I just started listening to classical. I Heard Rachmaninoff on the NPR and I loved it. I like Symphony No. 2 and his Piano Concertos. Who else should I look at?
>>
I've always had the impression that Schoenberg's, Webern's and especially Berg's musical language and context can still be fully understood by untrained and uneducated listeners.
In the early XX century, when the Second Viennese school was still highly controversial, people would complain about how their music would convey frustration, confusion, unresolved feelings, traumatic impressions and so on, yet this was exactly what Schoenberg was trying to convey, especially later in his career, almost as if he was doing exactly what Beethoven was doing 100 years earlier, the only difference being the subjects they've chosen (of course I'm comparing only their musical philosophy, I'm not interested in comparing the qualify of their music in this post).
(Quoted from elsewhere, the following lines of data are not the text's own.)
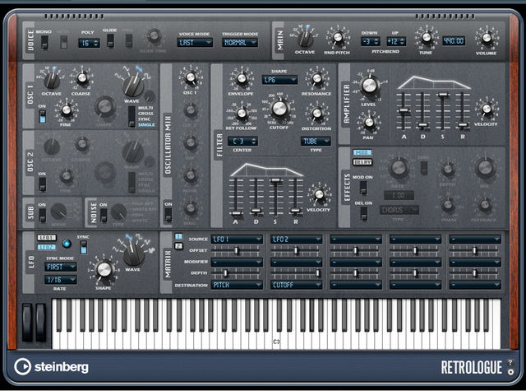Click the help question mark icon

510,362
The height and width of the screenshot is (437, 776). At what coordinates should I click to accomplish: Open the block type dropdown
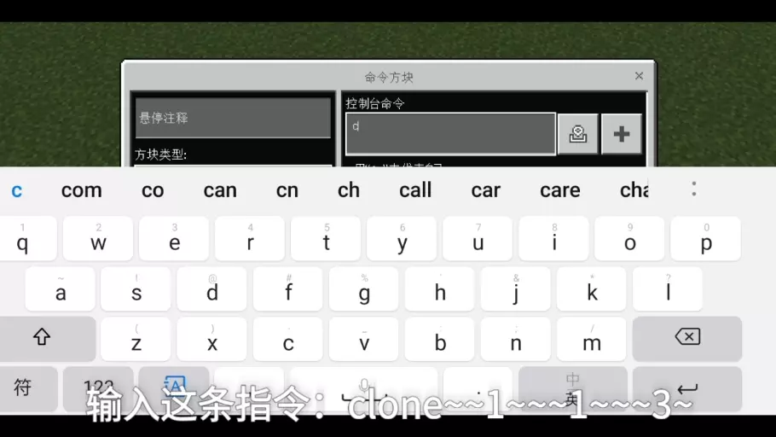click(233, 166)
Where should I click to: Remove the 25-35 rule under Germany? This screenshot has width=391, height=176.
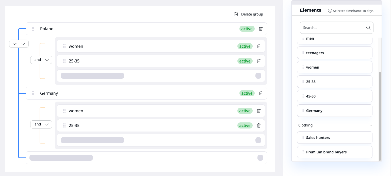pos(259,125)
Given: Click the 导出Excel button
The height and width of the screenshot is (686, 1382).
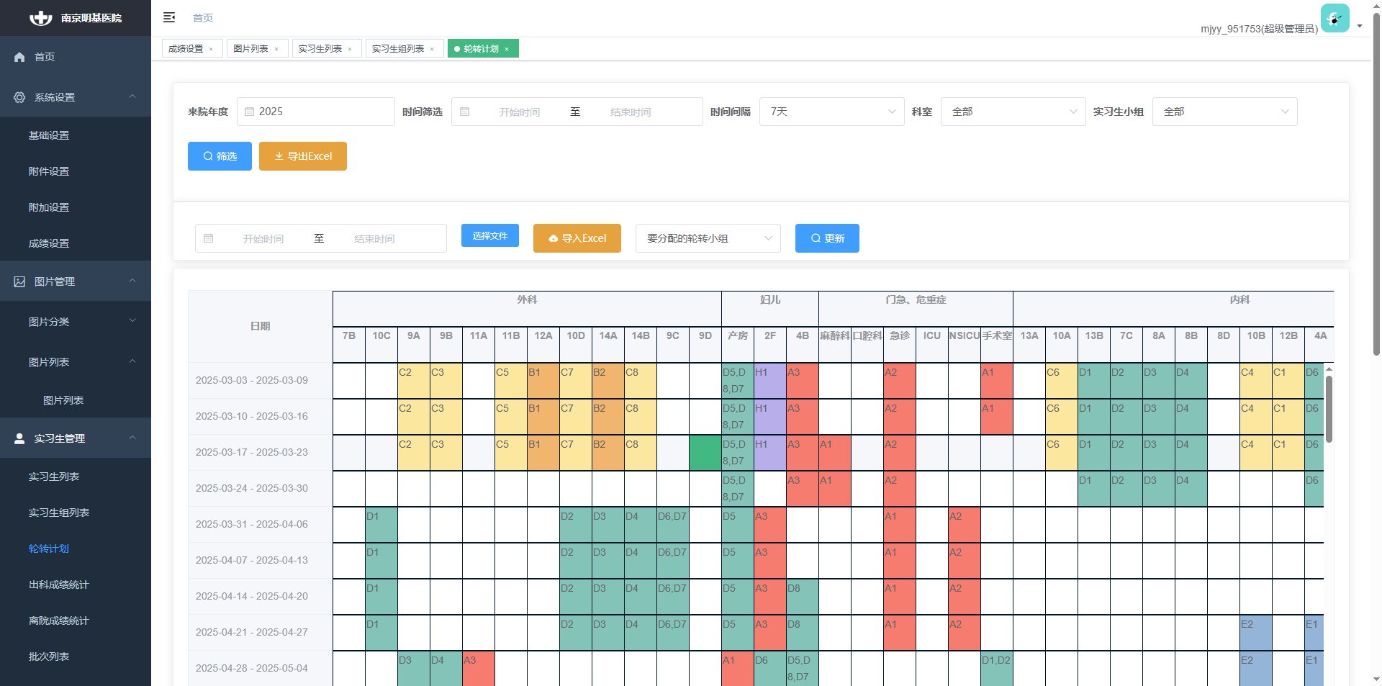Looking at the screenshot, I should point(302,156).
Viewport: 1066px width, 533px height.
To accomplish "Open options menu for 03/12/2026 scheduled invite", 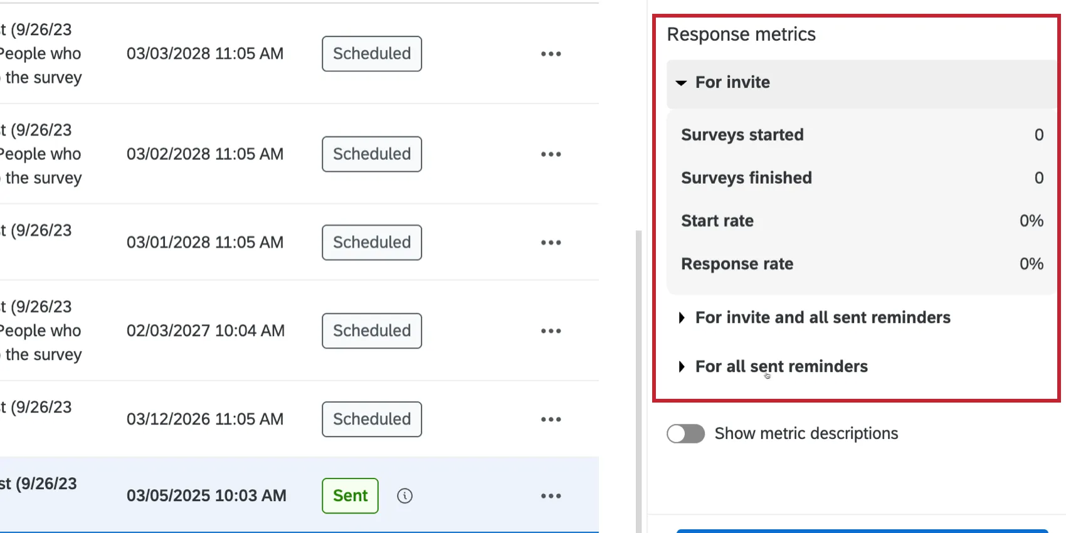I will 551,419.
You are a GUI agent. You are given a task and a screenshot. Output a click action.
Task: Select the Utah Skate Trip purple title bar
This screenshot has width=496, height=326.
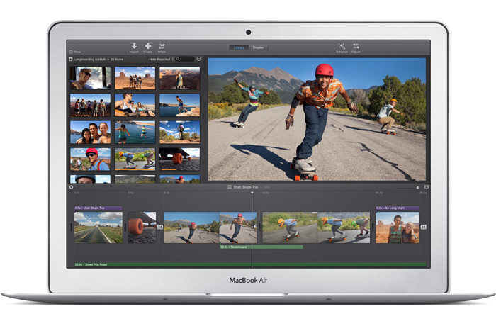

Basically, the listener can still share the emotional perception of the piece with Schoenberg himself, as long as he will accept the validity of these emotions and impressions (which are in fact captured masterfully).
>>
>>74497205
baroque music can be pretty cool
https://www.youtube.com/watch?v=dnlaCenlNHk

>not baroque but for those who didn't know this was a thing
https://www.youtube.com/watch?v=0akGtDPVRxk
>>
>>74486744
Biber's 1681 set of sonatas was fucking lit. Madman puts a scordatura right in the middle of a piece.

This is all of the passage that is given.